Tu J V, Guerriere M R
Information Systems Department, St. Michael's Hospital, University of Toronto, Ontario.
Proc Annu Symp Comput Appl Med Care. 1992:666-72.
A patient's intensive care unit (ICU) length of stay following cardiac surgery is an important issue in Canada, where cardiovascular intensive care resources are limited and waiting lists for cardiac surgery exist. A predictive instrument for ICU length of stay could lead to improved utilization of existing ICU and operating room resources through better scheduling of patients and staff. We trained a neural network with a database of 713 patients and 15 input variables to predict patients who would have a prolonged ICU length of stay, which we defined as a stay greater than 2 days. In an independent test set of 696 patients, the network was able to stratify patients into three risk groups for prolonged stay (low, intermediate, and high), corresponding to frequencies of prolonged stay of 16.3%, 35.3%, and 60.8% respectively. The performance of the network was also evaluated by calculating the area under the Receiver Operating Characteristic (ROC) curve in the training set, 0.7094 (SE 0.0224), and in the test set, 0.6960 (SE 0.0227). We believe the trained network would be a useful predictive instrument for optimizing the scheduling of cardiac surgery patients in times of limited ICU resources. Neural networks are a new alternative method for developing predictive instruments that offer both advantages and disadvantages when compared to other more widely used statistical techniques.

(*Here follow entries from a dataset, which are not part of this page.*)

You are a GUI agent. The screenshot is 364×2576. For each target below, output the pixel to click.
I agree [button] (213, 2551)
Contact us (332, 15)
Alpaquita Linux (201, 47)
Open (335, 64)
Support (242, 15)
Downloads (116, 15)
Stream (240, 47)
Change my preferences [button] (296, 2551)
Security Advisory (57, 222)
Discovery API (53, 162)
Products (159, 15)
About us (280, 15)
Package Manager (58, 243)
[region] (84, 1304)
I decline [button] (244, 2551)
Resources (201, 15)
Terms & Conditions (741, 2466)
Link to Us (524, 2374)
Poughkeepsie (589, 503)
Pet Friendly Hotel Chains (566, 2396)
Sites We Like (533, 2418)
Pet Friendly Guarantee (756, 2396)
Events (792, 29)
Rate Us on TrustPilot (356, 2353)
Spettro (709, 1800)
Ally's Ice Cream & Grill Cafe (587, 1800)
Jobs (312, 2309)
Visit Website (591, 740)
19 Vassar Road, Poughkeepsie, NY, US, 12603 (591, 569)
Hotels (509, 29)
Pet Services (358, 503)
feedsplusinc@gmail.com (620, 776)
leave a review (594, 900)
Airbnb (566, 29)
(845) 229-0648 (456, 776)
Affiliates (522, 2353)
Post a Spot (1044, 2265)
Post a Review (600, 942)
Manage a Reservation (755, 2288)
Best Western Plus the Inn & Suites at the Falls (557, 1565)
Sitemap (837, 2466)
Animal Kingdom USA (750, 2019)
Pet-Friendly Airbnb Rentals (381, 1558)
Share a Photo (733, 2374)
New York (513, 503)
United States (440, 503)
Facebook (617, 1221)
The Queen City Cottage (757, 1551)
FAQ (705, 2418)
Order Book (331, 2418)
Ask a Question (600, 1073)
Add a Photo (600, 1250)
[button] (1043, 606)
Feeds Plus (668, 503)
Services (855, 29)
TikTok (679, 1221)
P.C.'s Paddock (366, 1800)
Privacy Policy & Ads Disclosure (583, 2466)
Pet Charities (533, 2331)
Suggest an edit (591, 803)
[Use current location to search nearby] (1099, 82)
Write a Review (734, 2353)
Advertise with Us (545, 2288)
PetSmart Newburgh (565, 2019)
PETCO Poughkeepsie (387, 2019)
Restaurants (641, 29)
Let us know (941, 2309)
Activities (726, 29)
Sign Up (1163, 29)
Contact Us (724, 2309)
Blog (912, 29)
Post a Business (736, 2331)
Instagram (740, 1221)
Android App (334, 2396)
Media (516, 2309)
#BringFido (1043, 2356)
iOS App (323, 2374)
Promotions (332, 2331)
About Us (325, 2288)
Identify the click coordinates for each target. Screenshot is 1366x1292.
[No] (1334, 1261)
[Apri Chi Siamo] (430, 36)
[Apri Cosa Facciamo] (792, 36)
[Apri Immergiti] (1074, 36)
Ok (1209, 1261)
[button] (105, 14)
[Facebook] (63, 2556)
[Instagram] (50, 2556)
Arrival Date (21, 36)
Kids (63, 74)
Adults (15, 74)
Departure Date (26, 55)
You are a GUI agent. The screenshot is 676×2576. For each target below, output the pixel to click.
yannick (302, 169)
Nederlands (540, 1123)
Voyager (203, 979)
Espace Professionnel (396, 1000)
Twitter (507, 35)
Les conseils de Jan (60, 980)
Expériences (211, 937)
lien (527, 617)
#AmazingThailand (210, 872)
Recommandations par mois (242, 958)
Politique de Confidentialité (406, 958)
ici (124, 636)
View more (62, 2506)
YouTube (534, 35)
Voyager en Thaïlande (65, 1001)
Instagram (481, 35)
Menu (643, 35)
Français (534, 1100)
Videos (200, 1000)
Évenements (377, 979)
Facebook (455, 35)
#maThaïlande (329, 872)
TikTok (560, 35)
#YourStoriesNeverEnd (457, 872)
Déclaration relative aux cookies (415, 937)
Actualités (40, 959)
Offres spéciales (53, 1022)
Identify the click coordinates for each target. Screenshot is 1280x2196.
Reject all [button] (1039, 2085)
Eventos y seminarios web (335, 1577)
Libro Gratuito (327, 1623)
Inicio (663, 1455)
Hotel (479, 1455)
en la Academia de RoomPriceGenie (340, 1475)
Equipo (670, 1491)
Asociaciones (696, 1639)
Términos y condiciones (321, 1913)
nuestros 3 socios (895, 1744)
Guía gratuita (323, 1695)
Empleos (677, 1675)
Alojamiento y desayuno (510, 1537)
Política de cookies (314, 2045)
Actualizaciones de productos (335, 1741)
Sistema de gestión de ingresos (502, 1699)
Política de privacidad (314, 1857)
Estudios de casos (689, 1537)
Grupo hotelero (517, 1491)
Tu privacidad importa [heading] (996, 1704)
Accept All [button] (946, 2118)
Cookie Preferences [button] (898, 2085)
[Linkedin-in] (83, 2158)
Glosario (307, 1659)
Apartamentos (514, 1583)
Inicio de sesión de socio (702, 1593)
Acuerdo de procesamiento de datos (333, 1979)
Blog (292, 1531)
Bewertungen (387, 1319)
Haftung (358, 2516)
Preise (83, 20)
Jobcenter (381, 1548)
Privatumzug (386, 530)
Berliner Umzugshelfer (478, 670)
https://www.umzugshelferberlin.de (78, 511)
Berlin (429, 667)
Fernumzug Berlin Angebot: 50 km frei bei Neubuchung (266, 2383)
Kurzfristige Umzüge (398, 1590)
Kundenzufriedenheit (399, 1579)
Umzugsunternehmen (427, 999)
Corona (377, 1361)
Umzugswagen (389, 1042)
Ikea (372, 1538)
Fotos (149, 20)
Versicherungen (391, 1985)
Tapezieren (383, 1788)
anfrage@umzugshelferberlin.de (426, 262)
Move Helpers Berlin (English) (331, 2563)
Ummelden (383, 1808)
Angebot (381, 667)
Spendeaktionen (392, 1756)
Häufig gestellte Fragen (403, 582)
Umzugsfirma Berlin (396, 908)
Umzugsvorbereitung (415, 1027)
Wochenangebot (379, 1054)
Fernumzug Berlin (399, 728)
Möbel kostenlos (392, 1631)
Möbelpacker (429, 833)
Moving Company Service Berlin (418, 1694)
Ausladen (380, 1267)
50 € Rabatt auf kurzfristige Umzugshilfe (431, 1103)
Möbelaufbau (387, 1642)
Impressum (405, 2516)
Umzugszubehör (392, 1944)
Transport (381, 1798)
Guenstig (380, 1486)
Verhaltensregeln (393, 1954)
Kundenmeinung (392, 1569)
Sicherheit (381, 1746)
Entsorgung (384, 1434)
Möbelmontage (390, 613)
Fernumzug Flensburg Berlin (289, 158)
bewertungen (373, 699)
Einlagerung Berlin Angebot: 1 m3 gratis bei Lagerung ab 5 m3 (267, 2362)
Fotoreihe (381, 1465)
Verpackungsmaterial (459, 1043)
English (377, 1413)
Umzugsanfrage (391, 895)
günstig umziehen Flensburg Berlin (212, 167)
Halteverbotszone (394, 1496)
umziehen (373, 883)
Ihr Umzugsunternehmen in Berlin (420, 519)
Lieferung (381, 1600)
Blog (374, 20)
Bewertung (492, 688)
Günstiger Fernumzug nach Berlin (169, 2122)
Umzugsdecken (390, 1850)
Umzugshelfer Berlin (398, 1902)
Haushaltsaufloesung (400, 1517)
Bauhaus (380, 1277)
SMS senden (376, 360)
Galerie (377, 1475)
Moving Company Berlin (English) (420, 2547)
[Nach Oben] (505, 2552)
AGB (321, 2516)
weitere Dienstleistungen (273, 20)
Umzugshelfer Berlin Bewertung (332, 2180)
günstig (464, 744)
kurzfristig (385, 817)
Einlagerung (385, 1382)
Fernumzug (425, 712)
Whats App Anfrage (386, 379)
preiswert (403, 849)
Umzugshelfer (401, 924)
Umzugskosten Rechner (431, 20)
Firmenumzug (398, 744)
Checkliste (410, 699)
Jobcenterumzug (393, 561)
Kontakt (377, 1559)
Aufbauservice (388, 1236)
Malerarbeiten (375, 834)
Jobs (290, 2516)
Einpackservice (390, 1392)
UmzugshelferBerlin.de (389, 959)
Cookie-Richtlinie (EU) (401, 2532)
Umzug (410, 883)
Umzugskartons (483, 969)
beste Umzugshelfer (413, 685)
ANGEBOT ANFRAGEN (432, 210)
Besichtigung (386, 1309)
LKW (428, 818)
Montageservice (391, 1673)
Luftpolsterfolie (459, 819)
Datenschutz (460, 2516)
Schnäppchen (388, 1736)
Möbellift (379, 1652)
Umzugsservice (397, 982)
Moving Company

在加拿大,心脏手术后患者在重症监护病房(ICU)的住院时长是一个重要问题,因为该国心血管重症监护资源有限,且存在心脏手术等候名单。一种用于预测ICU住院时长的工具,能够通过更合理地安排患者和医护人员,提高现有ICU和手术室资源的利用效率。我们使用一个包含713名患者和15个输入变量的数据库训练了一个神经网络,以预测那些ICU住院时长会延长的患者,我们将延长的住院时长定义为超过2天。在一个由696名患者组成的独立测试集中,该网络能够将患者分为延长住院时长的三个风险组(低、中、高),对应的延长住院时长频率分别为16.3%、35.3%和60.8%。通过计算训练集和测试集中接收者操作特征(ROC)曲线下的面积,分别为0.7094(标准误0.0224)和0.6960(标准误0.0227),对该网络的性能进行了评估。我们认为,在ICU资源有限的情况下,经过训练的网络将是优化心脏手术患者安排的一种有用的预测工具。神经网络是开发预测工具的一种新的替代方法,与其他更广泛使用的统计技术相比,它既有优点也有缺点。